• DESCRIPTION OF THE TASK: Your answer must be exactly the lines from the one containing "Switch to the Inactive tab" through the end of the material, both ends included, without pictures.

• DATA SUPPLIED:

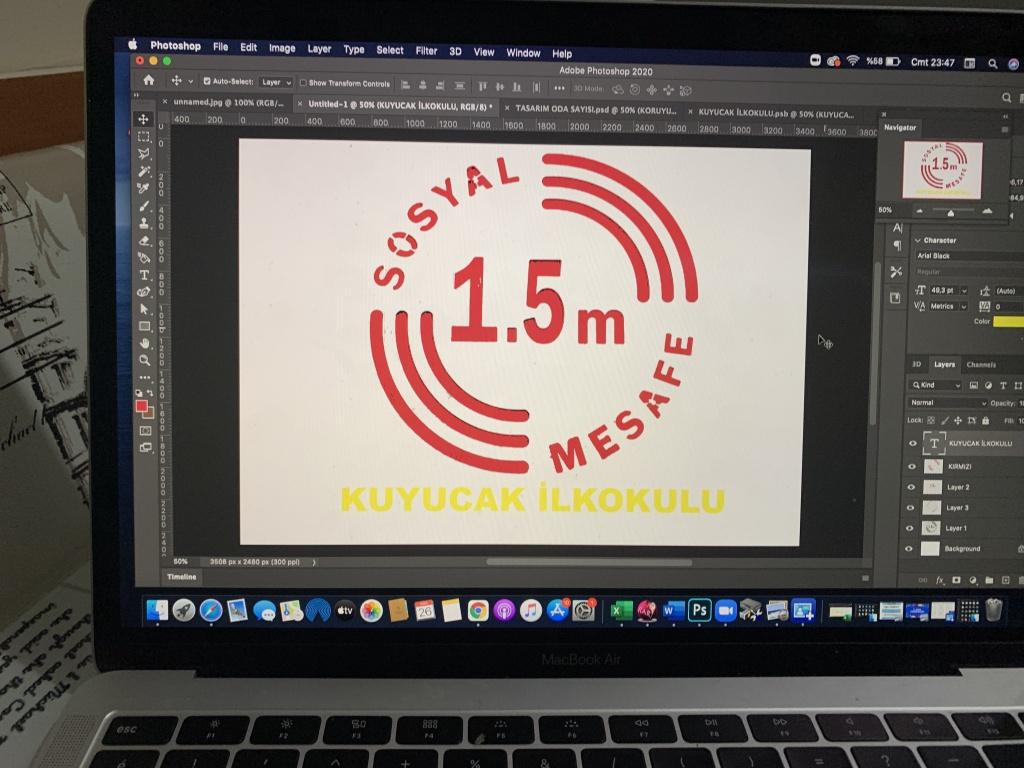This screenshot has height=768, width=1024.
Task: Pick the Hand tool
Action: [x=145, y=343]
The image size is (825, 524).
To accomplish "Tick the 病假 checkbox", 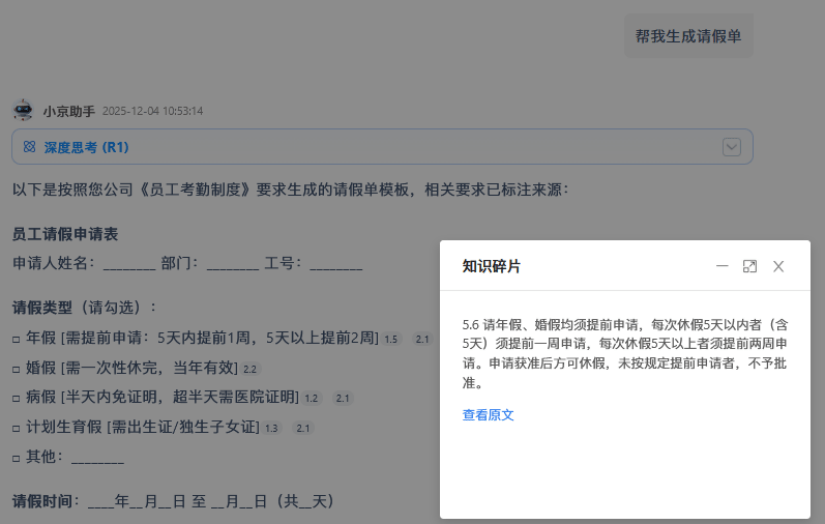I will pyautogui.click(x=16, y=398).
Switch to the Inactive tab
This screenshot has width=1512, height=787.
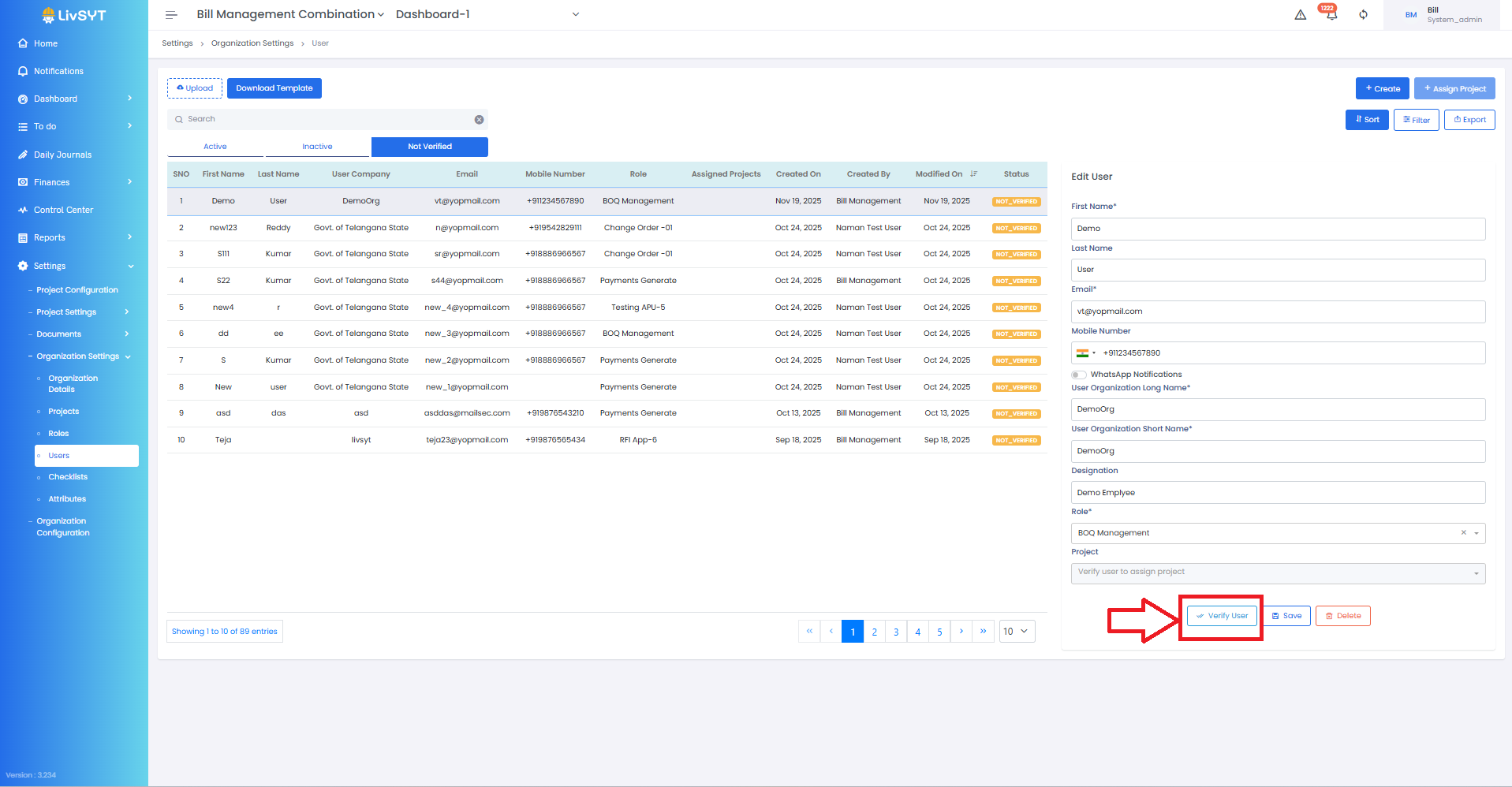tap(317, 147)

• EXERCISE OUTPUT:
Switch to the Inactive tab
This screenshot has width=1512, height=787.
tap(317, 147)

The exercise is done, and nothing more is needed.